[Try it]: Find the lines below holding the word "agent" and copy each of them.

[Data section]:

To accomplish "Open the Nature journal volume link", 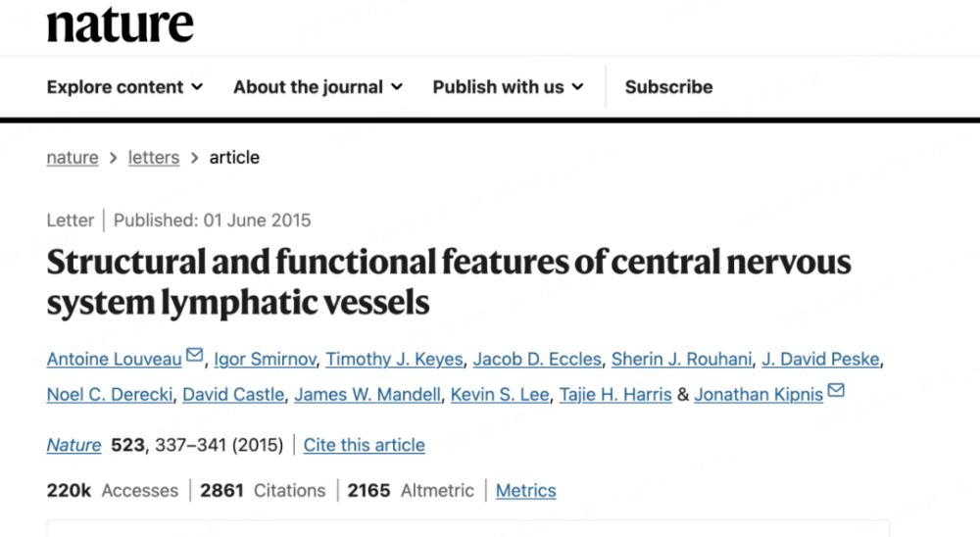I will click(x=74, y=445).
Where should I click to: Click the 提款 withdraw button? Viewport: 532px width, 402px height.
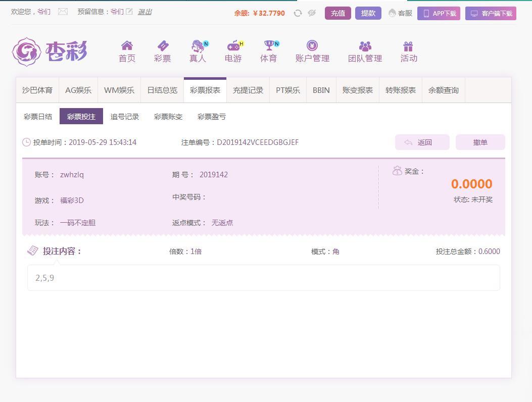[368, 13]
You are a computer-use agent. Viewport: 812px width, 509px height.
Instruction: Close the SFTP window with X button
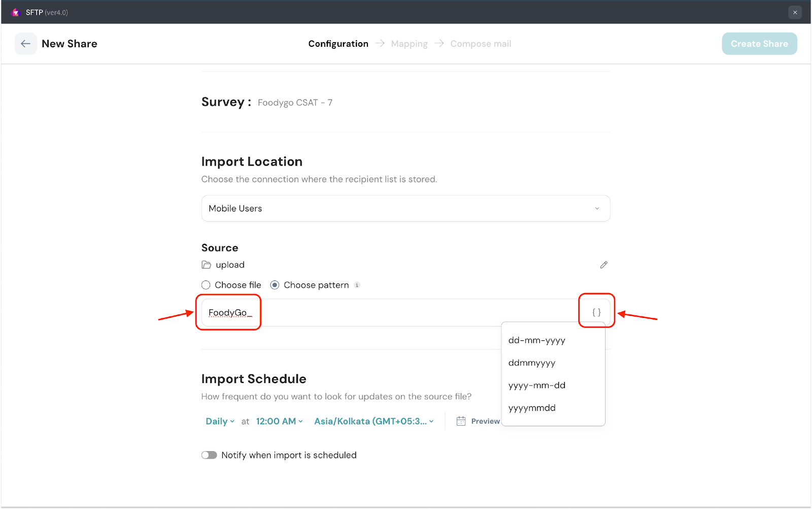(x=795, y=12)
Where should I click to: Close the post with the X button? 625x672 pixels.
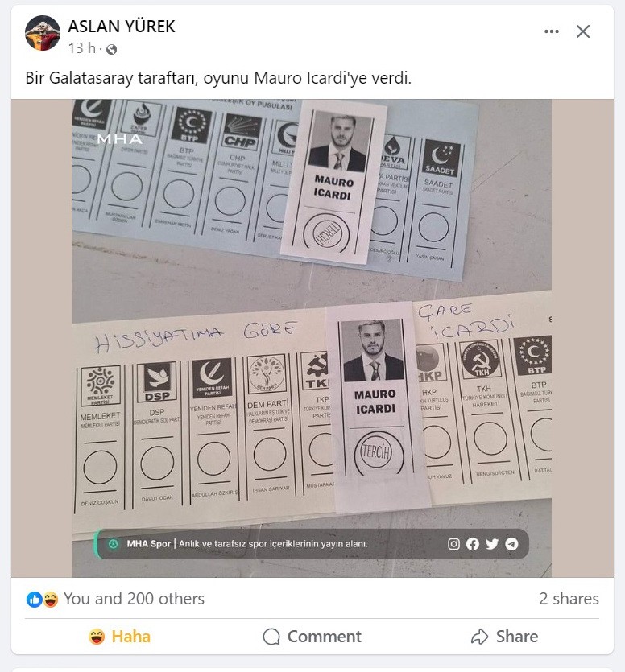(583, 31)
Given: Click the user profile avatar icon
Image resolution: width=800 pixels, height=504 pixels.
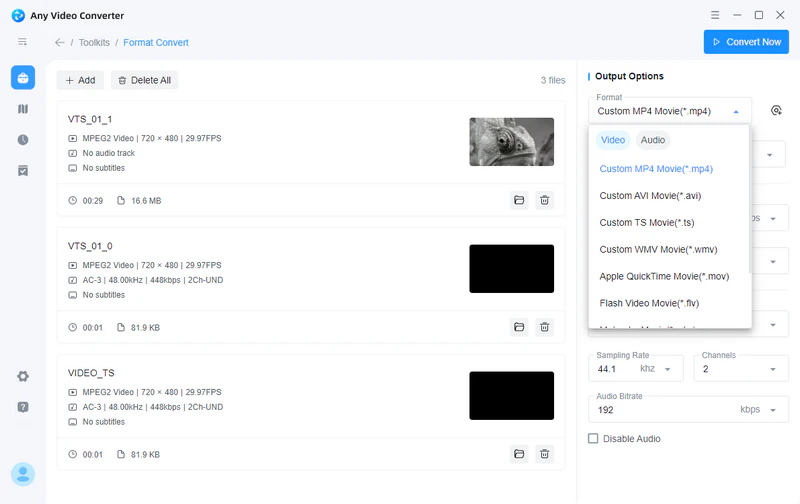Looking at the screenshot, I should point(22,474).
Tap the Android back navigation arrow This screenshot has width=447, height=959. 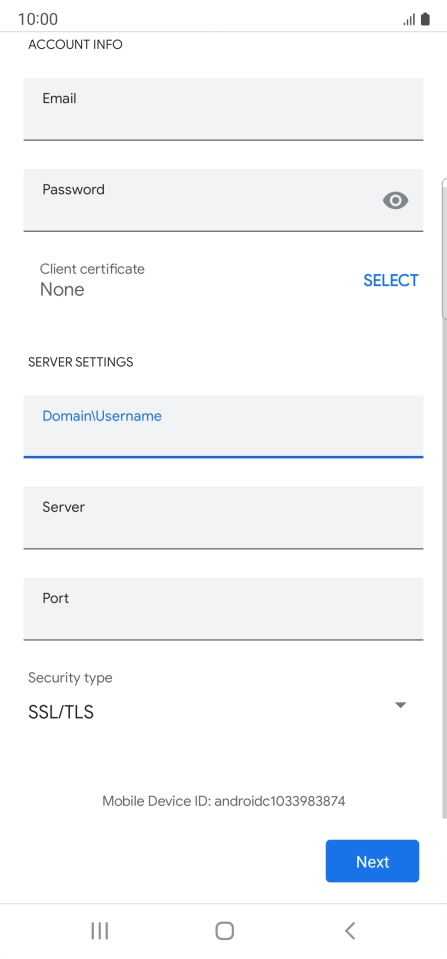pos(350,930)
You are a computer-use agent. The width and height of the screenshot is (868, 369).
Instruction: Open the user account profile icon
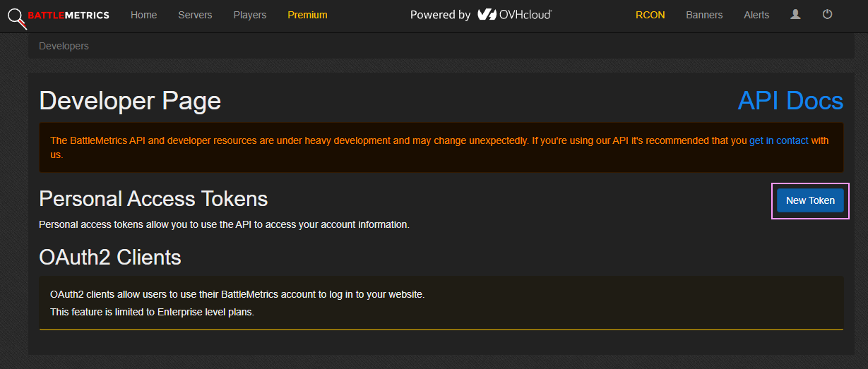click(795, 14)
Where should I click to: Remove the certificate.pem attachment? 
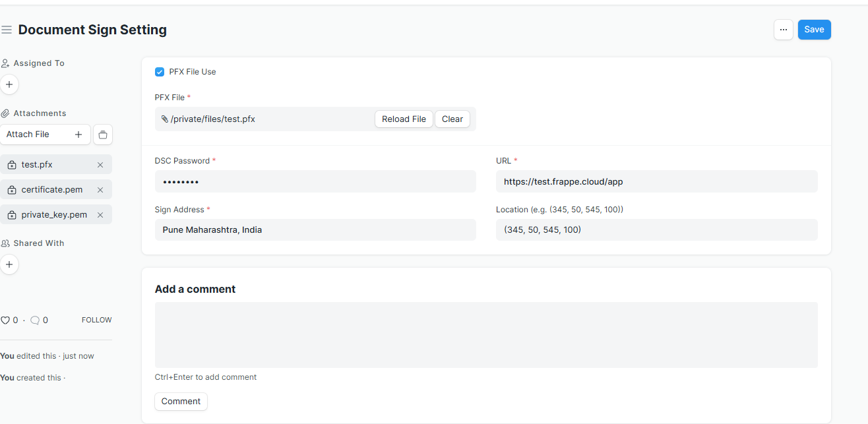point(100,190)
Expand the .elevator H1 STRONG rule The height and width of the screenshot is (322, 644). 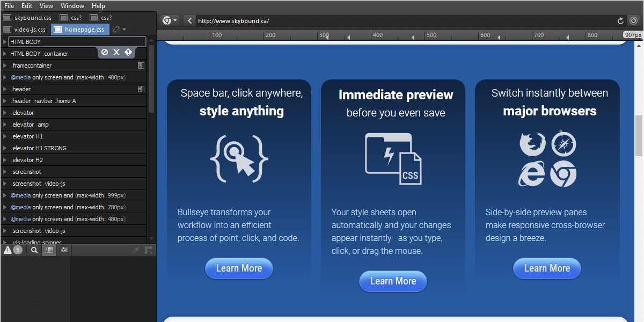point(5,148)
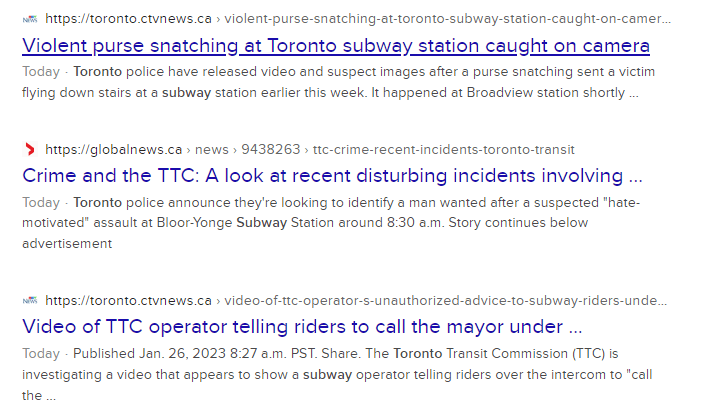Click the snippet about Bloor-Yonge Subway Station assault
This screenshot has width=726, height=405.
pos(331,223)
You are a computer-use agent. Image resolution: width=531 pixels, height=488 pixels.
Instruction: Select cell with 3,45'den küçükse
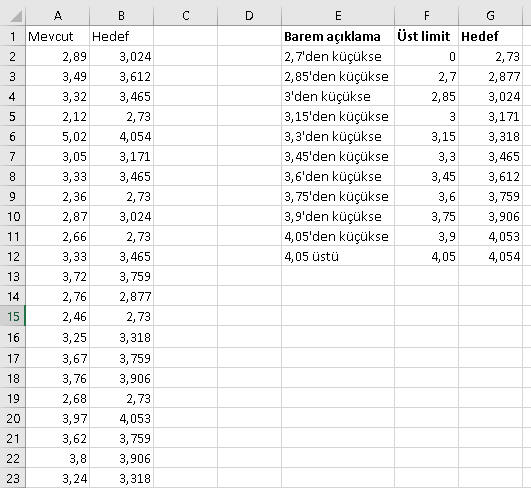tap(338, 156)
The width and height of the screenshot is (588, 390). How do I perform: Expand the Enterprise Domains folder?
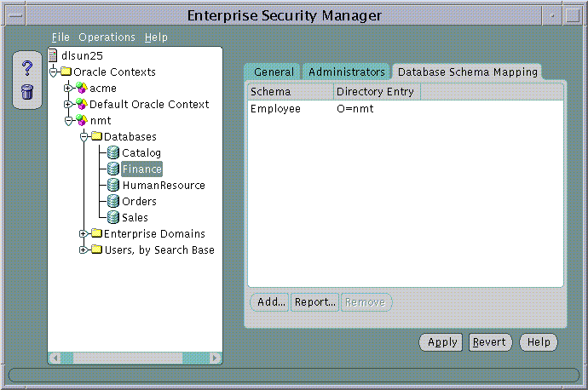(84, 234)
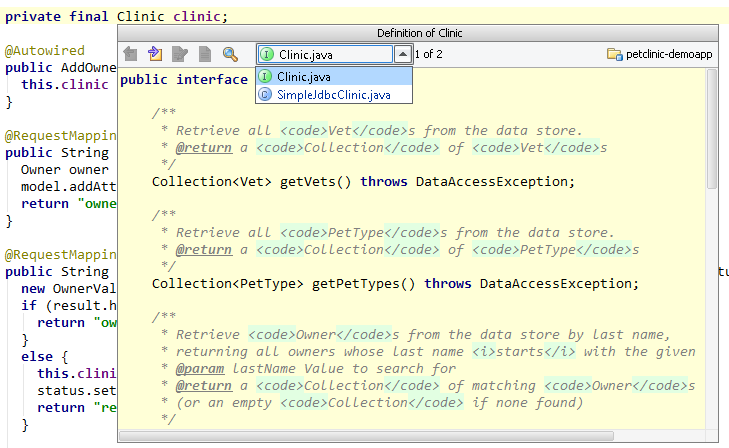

[Result for this task]:
You are a computer-use agent. Viewport: 812px width, 509px height.
You are a computer-use agent. The width and height of the screenshot is (868, 369).
You are a computer-use agent. Image resolution: width=531 pixels, height=488 pixels.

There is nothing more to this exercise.